President Schirkophf has walked into the room after a long flight on Owl Force One. The Presidents security detail has just finished checking the WA to make sure it is safe for the President. In walks the flag bearers with the Texkentuck Flag, UCCR, Flag and the Texkentuck Catholic Flag. The President walks in with his security as well as with Pope Constantine II with his security detail. The holy father raises his hand to the WA with a sign of the cross and blessing. The holy Father and the President take their seats together and both light up a cigar. Cokes are placed on the table by Owl Force One lead chefs. The Lead chef offers everyone on the WA any Texkentuck Coca Kola or Texk Bourbon, Vodka.


The Presidents opening statement is with a smile.
President Schirkophf states on the flight here I've reviewed the proposal and it appears the majority are for this greatly written logical proposal. But in the interest of our nation we attend the World Assembly because this is an international organization! We are for law and order and not the rule of the jungle. Texkentuck has the Texkentuck Federation Security Service. In it's division we have a department for identity theft. This proposal is already enacted in Texkentuck. Domestic Policy as such set by an international organization is crazy. We would like to see proposals to fight poverty, world hunger, and international threats of entity to our nation. A nation that chooses not to have such a division already that's the nations problem. It's not ours. We voted against the proposal specifically because it's too domestic.... We are for sovereignty in such areas. That's the only reason we vote this way. Our nation and Parliament wonders what control they have over domestic policy in being in the World Assembly....


President Schirkophf signs against the proposal...

Pope Constantine makes a statement as the president cast his vote.
Pope Constantine states we had a discussion about WA overstepping in domsestic proposals.
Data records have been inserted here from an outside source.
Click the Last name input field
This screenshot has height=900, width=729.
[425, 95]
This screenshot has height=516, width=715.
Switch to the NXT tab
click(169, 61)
Our nation knows that this proposal will go through by the overwhelming support. The WA is overstepping in other domestic laws as well no matter how good or bad. I acknowledge this proposal will definitely be good for the world. "But when it comes to a nations rule of law in such matters"? We cast a vote against for this reason. May God bless this WA and our nations. The pope looks to the nation that put the proposal through and states your proposal will be great for the world and written very well. But this is too domestic for many nations. Our nation is already in line with your proposal. It's very good but for the sake of democracy we believe the Parliament that was elected by the people should make such domestic law......Where is the international law?.................... Thank you for your nations support in making the World better because overall it does. Please think of our nations concerns and the minority of nations who voted against this. It's probably not about they are against it. Because they have their own law already in place. "It's too much of an overhaul for some nations"...... We are willing to cooperate with those nations. Any nation that would like for our officials to visit your nation to help when this proposal more and likely passes you can count on our cooperation. We hope nations will stand with the democratic minority of this great WA.....
Support International law but domestic law let the elected officials put in place by their citizens have that vote. We have a democracy don't we?...


President Schirkophf states- We are thankful to be here and we have made our concern known in why we cast our vote the way we do. May our nations prosper.
The President has a drink of Texkentuck Bourbon and enjoys his cigar. Pope Constantine is in a great mood and his words are very humble and a smile doesn't leave his face. The assembly notices a cameraman takes a picture of the President and Pope and overhears the two say to each other salute to the democracy and UCCR.
Last edited by Texkentuck on Tue Sep 14, 2021 10:36 pm, edited 11 times in total.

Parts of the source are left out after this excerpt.